*Task 1*
In the essay on smoking below, what question does the writer say every medical practitioner will ask?
*Task 2*
Continue the essay on smoking below from where it stops.

*Excerpted text*
§

Should you have the expensive misfortune that would cause you to visit any medical practitioner; you will be asked the one question that has become the mantra of the sons and daughters of Hippocrates.
“Do you smoke?”
Should you give an affirmative answer to the above question, prepare yourself to be demoted from “patient” to a social statues lying somewhere between child molester and used car salesman.
Like everyone else, I have heard all the reasons and been given all the facts that should have caused me to stop using tobacco long ago. But, as you might have guessed, I haven’t stopped. Please allow me to explain why I continue to smoke.
At the time of my heart attack, I smoked because I was still married and cigarettes were a decisive factor in allowing me to avoid hearing words such as “defendant,” “your honor,” “aggravated assault,” or “bail denied.” I don’t care what the politically correct whiners have to say. I am firmly convinced that stopping to have a cigarette while arguing with your future ex-husband, ex-wife, ex-primate or ex-anything else has saved many more lives than cigarettes have taken.

§

*Recorded data*
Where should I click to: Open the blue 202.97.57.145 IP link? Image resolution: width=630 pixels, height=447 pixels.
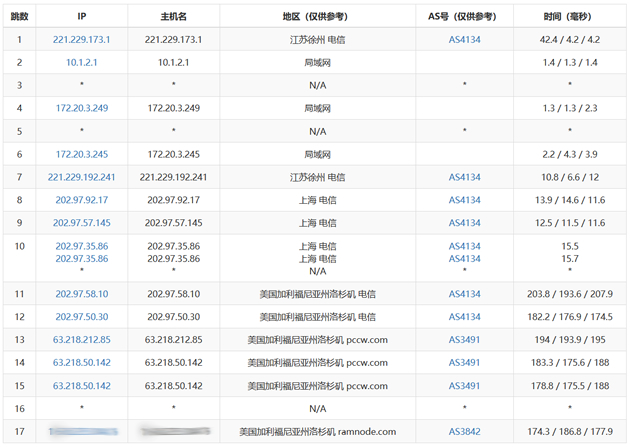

§

*Response area 1*
"Do you smoke?"

*Response area 2*
Perhaps the greatest factor that causes me to continue to smoke is that I like it. Not only do I like to smoke I also happen to NOT like withdrawal symptoms. If you want to see an example of what Ivan the Terrible may have been like on a bad hair day, take away my cigarettes. And then run for cover, because after about two hours of nicotine depravation I am not a pleasant person. This in no way implies that I am pleasant to begin with, but without my cigarettes I could easily become a role model for the Charlie Manson Chapter of the Future Mass Murderers of America.
Another of the many reasons I have to continue smoking is that I feel it is my civic responsibility not only to smoke but to smoke as much as possible. Data from the Centers for Disease Control (CDC) and the Social Security Administration will allow me to prove my point.
The CDC has estimated that each year of smoking reduces the smoker’s lifetime by 1 year (on average, of course). Let us assume that there are 30 million current smokers that smoke 1 pack of cigarettes per day, that each smoker has been smoking for an average of 20 years, and that the average tax on a pack of cigarettes over that time span was $1.00. Since the current pay-out to retirees is $8,500 per year, simple math leads us to the following conclusions:
· 30 million smokers ×1 pack per day × $1.00 per pack taxes × 365 days/yr = $ 10,950,000,000/year (10 billion, 950 million dollars!)
· × 20 years = $21,900,000,000 (21.9 billion dollars)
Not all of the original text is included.